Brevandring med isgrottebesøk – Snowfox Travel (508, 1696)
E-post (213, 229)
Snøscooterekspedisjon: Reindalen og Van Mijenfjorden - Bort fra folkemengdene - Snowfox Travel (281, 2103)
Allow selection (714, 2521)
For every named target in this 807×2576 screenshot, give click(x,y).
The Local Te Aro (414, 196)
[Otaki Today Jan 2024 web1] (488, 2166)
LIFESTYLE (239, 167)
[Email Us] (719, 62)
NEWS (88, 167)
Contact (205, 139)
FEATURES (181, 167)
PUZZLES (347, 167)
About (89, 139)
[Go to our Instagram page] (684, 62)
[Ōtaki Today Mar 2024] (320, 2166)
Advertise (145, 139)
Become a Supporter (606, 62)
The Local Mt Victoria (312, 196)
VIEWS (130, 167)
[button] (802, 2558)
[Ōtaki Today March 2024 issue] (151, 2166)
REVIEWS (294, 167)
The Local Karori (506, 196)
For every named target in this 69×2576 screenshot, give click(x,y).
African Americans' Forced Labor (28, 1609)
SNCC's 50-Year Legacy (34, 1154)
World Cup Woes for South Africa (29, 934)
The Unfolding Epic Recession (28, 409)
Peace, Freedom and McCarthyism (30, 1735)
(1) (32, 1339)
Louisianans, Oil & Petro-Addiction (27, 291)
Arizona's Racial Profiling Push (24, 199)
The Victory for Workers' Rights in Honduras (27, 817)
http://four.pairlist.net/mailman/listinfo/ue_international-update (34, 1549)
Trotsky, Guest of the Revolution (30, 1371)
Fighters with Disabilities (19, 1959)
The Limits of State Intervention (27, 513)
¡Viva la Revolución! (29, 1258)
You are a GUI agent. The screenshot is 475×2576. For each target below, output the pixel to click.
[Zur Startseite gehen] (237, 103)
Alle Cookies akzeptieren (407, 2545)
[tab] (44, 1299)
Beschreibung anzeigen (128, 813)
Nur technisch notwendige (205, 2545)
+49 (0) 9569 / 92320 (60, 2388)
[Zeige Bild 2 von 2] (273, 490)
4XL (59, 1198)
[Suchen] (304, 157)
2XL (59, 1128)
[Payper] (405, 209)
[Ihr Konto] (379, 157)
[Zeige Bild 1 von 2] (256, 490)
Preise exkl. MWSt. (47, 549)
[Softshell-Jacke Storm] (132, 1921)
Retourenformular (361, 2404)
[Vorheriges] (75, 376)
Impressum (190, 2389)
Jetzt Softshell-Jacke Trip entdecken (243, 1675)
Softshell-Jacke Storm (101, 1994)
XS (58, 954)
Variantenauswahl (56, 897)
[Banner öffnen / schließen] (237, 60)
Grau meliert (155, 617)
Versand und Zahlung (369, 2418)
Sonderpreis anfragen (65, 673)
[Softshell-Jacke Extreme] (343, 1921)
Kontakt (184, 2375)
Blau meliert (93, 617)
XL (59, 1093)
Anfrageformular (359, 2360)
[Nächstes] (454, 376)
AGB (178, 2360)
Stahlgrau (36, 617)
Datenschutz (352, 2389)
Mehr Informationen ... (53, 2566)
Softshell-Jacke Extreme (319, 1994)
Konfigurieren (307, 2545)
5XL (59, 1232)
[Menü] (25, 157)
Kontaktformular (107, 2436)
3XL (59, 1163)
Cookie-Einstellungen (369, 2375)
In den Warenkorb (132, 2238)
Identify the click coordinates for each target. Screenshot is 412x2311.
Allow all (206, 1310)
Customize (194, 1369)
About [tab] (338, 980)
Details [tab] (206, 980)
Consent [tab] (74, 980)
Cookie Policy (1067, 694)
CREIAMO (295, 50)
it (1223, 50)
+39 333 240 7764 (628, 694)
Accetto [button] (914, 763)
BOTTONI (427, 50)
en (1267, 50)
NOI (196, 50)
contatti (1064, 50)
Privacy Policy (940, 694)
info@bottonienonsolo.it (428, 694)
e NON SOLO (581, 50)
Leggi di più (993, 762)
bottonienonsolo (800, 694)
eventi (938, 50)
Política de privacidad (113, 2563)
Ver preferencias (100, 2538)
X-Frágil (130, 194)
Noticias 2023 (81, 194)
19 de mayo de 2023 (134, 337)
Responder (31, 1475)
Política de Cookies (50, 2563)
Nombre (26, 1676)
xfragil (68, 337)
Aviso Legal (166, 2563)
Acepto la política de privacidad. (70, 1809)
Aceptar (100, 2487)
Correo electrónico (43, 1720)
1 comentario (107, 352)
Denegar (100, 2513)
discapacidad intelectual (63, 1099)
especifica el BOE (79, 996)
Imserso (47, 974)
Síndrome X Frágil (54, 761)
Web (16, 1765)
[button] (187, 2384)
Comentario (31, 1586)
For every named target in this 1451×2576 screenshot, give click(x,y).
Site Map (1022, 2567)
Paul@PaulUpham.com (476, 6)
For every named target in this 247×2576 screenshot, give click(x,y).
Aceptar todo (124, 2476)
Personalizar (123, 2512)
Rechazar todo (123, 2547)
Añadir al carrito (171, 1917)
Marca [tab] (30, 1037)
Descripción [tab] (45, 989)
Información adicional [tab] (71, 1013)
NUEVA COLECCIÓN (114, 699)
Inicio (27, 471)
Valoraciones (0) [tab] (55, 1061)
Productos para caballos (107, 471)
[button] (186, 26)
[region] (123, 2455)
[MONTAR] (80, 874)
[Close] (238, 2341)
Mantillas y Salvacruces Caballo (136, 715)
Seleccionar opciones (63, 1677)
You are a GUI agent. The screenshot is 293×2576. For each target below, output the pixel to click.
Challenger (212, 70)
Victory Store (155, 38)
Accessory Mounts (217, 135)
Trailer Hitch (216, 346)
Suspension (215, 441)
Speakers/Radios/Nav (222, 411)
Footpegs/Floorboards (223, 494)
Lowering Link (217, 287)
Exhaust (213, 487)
■ ■ ■ ■ ■ ■ ■
### Work instruction
Only one part of the material above is to be transcribed, namely the lines starting with the line that has "Grau meliert (155, 617)" and going on through the line that has "Mehr Informationen ... (53, 2566)", exactly as they stand.

### Written solution
Grau meliert (155, 617)
Versand und Zahlung (369, 2418)
Sonderpreis anfragen (65, 673)
[Softshell-Jacke Extreme] (343, 1921)
Kontakt (184, 2375)
Blau meliert (93, 617)
XL (59, 1093)
Anfrageformular (359, 2360)
[Nächstes] (454, 376)
AGB (178, 2360)
Stahlgrau (36, 617)
Datenschutz (352, 2389)
Mehr Informationen ... (53, 2566)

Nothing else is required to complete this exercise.